As she is portrayed in the daily series given by the mainstream media, Hillary is much put-upon and deserves to be president.  The Democrat party owes this to her for sticking by her lecherous husband while he was the Arkansas governor, and then after that when he was the philandering president caught having an improper relationship with a White House intern not much older than his own daughter.  Hillary, always calculating her own political future, blamed her husband’s troubles on a “vast right-wing conspiracy”, and stuck around, enabling him in his philandering and even being the one to personally denigrate the women he used for his personal playgrounds.  In all of this, Hillary championed herself as a defender of women.

After leaving the White House, she and her husband set up residence in New York City in order for her to run for a senate seat there. She chose New York for its ultra-liberal constituents (the city, not the state), and she knew she would need those electoral votes to win the presidency someday.

The soap opera took an unexpected turn as they so often do back in 2008, when Hillary, poised to be the first woman president, lost her opportunity when a young whippersnapper named Obama swooped in and legions of voters who were supposed to vote for her made him the first African-American president. In Obama’s early years as president, he made Hillary his Secretary of State, at least for a time.  That was all she agreed to do, knowing that she would need time to run for president again once 2016 rolled around.

When it finally did, the soap opera continued as Hillary battled it out for her party’s nomination with a full-out admitted socialist played by Bernie Sanders (as opposed to a closet socialist like herself).  In spite of many years of scandals that were more than just tabloid rumors—her mediocre record as a senator, her many severe lapses in judgement as Secretary of State, and her frivolous lack of care of classified emails—she became the Democrat nominee for president.

Her worst fear was to be running against a Republican from a different generation than herself.  Fresh faces with new ideas and more Millennial appeal such as Rand Paul, Ted Cruz or Marco Rubio had her campaign shaking in its shoes, as was proven by more October surprises from the now-ever-present WikiLeaks.

Right on cue, however, the Republicans relieved her fears by nominating the candidate she most wanted to go up against:  the boisterous real estate mogul-turned-reality show star named Donald Trump.  Once a strong supporter of Hillary’s previous political campaigns, Trump appealed to those Republican voters in the primaries who have felt ignored by everyone in Washington for years.  Portraying himself as the Every Man Candidate who “tells it like it is”, and helped along by an over-zealous media anxious to see a Clinton-Trump race—millions flocked to his rallies.
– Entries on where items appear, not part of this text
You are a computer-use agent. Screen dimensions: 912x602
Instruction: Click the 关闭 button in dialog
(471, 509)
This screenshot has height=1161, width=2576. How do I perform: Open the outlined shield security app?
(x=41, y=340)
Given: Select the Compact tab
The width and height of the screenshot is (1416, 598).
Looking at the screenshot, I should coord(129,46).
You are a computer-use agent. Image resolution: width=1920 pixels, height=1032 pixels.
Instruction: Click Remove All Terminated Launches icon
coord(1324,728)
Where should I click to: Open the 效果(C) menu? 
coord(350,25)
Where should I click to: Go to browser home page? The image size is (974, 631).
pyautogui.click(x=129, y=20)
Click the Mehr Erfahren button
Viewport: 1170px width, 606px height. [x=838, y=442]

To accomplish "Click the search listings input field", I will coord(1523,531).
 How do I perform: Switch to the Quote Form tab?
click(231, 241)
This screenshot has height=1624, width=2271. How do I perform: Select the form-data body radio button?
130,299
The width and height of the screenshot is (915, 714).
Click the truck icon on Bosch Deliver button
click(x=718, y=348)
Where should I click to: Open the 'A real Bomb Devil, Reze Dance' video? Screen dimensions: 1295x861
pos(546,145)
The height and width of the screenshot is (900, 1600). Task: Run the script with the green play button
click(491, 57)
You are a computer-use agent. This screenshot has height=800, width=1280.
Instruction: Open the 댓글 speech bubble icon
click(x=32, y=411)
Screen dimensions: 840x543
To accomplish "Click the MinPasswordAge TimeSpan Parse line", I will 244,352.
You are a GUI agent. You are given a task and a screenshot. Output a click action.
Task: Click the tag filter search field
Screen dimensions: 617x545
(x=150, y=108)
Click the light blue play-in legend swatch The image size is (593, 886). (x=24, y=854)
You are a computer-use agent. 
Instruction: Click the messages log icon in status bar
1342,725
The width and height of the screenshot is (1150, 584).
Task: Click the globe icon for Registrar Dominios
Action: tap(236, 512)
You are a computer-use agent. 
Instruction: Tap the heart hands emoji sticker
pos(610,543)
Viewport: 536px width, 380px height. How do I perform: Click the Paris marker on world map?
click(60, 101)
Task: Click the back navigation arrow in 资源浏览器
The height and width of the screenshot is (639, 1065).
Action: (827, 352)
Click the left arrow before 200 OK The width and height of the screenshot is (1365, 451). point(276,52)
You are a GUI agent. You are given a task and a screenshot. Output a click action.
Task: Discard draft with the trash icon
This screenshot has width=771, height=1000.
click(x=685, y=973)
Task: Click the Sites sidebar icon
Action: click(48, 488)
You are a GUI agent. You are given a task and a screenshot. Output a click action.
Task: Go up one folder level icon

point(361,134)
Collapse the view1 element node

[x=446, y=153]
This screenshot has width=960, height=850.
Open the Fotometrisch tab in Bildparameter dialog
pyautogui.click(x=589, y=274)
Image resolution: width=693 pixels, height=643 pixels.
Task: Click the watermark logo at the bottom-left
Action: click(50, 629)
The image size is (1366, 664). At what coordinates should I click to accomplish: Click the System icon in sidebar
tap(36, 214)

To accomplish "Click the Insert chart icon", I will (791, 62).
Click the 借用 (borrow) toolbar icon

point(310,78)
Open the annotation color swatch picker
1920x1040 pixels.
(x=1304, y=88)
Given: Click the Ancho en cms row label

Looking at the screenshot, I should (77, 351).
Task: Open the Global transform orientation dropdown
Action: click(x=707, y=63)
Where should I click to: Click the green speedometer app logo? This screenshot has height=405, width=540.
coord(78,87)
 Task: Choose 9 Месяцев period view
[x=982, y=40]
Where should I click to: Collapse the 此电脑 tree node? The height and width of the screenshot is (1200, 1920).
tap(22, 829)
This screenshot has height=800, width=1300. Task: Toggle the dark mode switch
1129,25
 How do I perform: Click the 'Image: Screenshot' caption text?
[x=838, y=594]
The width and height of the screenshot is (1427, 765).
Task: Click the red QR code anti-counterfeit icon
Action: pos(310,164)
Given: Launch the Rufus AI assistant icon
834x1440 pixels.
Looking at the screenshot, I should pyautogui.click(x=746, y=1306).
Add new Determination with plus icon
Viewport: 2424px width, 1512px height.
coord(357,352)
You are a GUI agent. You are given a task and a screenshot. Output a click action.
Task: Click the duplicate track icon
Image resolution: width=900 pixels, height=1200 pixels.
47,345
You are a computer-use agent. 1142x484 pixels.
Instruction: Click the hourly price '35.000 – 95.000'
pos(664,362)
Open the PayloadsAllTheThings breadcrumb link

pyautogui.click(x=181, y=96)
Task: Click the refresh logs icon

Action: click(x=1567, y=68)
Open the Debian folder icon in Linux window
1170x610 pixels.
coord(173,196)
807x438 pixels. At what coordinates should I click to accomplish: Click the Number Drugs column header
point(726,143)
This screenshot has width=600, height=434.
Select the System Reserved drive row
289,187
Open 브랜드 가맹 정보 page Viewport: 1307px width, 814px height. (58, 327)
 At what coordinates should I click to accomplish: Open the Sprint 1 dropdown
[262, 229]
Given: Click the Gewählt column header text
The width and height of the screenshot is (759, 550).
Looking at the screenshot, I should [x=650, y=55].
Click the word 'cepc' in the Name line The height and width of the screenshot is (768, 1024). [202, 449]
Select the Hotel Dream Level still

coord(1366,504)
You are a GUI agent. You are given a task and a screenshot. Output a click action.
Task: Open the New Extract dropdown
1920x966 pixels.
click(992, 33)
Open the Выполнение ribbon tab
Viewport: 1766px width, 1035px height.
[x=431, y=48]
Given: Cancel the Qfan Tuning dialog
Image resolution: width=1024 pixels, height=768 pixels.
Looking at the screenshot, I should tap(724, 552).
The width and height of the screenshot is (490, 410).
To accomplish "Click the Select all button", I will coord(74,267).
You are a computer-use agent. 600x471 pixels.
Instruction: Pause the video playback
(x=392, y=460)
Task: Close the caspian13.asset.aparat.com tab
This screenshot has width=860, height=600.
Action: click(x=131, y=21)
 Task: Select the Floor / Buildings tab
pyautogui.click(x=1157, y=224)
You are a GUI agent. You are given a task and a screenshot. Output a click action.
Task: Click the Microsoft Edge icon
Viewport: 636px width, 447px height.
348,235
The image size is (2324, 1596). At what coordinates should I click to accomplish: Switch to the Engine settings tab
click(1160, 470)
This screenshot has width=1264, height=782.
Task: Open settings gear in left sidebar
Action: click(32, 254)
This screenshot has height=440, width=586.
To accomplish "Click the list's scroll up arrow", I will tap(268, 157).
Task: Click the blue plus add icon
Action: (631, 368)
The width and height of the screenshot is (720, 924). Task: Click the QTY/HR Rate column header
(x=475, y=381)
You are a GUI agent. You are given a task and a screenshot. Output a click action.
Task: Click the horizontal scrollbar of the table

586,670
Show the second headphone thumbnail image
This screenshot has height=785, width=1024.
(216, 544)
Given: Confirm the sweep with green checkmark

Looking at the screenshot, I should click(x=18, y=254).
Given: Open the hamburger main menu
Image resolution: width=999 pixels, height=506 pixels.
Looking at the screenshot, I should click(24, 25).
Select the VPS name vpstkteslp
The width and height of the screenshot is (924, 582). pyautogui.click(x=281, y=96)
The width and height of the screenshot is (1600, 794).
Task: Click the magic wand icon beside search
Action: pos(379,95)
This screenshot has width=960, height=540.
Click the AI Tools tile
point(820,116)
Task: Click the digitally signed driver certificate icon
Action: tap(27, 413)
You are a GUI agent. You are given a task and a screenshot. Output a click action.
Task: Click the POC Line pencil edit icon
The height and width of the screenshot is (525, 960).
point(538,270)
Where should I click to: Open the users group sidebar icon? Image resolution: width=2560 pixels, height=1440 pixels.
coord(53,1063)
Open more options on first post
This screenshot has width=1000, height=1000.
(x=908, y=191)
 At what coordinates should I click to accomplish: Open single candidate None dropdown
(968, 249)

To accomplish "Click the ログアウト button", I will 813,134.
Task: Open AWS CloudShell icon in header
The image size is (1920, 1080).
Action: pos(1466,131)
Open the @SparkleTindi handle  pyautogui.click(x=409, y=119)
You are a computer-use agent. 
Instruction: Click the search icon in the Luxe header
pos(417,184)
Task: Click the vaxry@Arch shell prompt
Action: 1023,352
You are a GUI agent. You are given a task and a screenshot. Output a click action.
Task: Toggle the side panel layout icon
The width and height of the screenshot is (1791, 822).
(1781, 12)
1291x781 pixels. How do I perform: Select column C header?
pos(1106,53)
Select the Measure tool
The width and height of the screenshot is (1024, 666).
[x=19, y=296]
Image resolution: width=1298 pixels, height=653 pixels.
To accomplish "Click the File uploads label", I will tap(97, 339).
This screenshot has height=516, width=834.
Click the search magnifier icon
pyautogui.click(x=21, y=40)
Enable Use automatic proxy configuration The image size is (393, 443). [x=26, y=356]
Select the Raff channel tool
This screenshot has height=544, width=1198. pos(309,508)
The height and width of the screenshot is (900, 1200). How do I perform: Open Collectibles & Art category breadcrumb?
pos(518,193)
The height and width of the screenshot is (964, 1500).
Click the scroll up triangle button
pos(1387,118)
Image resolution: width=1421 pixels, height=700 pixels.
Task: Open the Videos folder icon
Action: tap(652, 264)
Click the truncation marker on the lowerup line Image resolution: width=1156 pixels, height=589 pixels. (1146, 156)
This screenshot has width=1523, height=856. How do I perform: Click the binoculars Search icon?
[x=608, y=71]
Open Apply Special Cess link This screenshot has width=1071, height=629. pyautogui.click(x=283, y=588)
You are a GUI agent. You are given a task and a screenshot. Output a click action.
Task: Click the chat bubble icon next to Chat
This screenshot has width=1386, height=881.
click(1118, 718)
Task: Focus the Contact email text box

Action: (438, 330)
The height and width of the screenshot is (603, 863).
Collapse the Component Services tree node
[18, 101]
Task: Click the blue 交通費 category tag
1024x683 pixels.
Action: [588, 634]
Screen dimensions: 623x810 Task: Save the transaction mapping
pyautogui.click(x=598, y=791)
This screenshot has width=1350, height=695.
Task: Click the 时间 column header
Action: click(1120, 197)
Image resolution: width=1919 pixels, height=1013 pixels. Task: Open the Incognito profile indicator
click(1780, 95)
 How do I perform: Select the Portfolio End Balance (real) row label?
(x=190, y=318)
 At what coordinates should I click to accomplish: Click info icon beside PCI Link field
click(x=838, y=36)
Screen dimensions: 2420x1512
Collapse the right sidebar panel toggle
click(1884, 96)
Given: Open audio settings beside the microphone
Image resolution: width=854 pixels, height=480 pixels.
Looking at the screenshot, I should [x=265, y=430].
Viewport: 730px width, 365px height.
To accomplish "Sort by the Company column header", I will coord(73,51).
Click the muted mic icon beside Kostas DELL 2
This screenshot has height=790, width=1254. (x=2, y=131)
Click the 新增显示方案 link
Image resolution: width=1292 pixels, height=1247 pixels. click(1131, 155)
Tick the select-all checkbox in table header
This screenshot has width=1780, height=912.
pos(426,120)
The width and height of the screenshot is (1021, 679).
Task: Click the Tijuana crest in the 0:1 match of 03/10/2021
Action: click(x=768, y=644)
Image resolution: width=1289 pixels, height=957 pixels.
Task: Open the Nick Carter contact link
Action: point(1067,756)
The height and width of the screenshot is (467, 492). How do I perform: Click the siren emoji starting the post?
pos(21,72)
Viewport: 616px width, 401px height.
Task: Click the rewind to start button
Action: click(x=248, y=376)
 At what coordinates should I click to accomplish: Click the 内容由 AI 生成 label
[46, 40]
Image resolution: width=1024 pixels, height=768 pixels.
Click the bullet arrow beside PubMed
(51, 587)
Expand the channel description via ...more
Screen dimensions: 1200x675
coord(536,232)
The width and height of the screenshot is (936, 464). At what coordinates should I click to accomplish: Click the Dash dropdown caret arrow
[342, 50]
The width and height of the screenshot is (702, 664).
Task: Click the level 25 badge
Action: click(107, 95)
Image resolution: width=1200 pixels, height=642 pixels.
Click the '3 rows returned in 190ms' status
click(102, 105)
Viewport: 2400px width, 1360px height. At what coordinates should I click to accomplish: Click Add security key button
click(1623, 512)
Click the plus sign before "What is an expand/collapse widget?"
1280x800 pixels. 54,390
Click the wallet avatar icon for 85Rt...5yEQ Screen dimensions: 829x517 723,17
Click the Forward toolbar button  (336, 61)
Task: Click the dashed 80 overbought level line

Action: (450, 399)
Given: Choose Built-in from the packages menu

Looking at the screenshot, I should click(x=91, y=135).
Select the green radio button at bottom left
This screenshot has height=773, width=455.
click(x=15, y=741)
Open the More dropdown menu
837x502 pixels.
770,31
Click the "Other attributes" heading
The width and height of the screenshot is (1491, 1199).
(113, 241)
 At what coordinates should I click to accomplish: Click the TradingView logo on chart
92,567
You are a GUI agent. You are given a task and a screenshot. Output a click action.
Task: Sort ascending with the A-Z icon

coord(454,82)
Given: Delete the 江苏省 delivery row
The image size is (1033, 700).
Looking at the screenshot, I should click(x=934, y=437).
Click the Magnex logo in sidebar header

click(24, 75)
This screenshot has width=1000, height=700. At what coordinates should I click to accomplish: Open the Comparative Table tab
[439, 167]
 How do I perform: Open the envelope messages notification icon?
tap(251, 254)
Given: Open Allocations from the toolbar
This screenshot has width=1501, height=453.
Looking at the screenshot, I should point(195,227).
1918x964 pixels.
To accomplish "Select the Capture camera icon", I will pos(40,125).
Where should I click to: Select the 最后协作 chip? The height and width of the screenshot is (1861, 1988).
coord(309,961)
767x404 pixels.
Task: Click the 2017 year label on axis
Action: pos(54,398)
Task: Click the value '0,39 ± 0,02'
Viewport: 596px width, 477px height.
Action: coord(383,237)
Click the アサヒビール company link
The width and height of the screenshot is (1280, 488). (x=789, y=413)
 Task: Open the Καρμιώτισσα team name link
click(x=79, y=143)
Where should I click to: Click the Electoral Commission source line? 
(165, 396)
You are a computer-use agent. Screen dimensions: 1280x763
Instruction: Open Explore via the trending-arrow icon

The voters, in their understandable anger, turned out in droves for the primaries to vote for the orange guy with weird hair. Others, such as Cruz and Rubio, put up a good fight but were unable—even with some of the most conservative voters—to overcome the adolescent name-calling (“Lyin’ Ted”, “Little Marco”), the media that pushed hard for Trump, and the voters who saw them as Washington insiders and therefore part of the problem.

As was written in that post from months ago, I said that whoever won the Republican nomination would then be taken down by the media when it came to the race against Hillary.  The mainstream media is a major character in this drama because they are like the “bad girl” who does whatever she has to in order to get a man, only to drop him for the man (or in this case, woman) she really wants at the first opportunity.  The guy who got dumped never seems to realize that she never wanted him all along.

Added to the chaos of the story have been Hillary’s health problems (even some rumors of a Healthy Hillary twin–an interesting twist to the soap opera staple of the Evil Twin); and more October surprises for Trump in the form of his alleged bawdy shenanigans with several women who just happened to come forward at this time to talk about his mistreatment of them. (This is where a good soap opera writer would throw ominous background music into the script and leave the audience hanging).

Much of the audience—the American voters—are hanging.  With less than two weeks until Election Day, millions of people have already cast their ballots, and others are just putting off the inevitability of “picking our poison” for as long as possible.  They’re scratching their heads wondering where all those women and convenient videotapes of Trump were during the primary, wondering why Hillary isn’t in jail…wondering how we ended up here.  Out of more than 300 million people, is this the best we could do?

The thing is, whether you pick the poisonous berry over the poisonous mushroom, you’re still going to get very, very sick.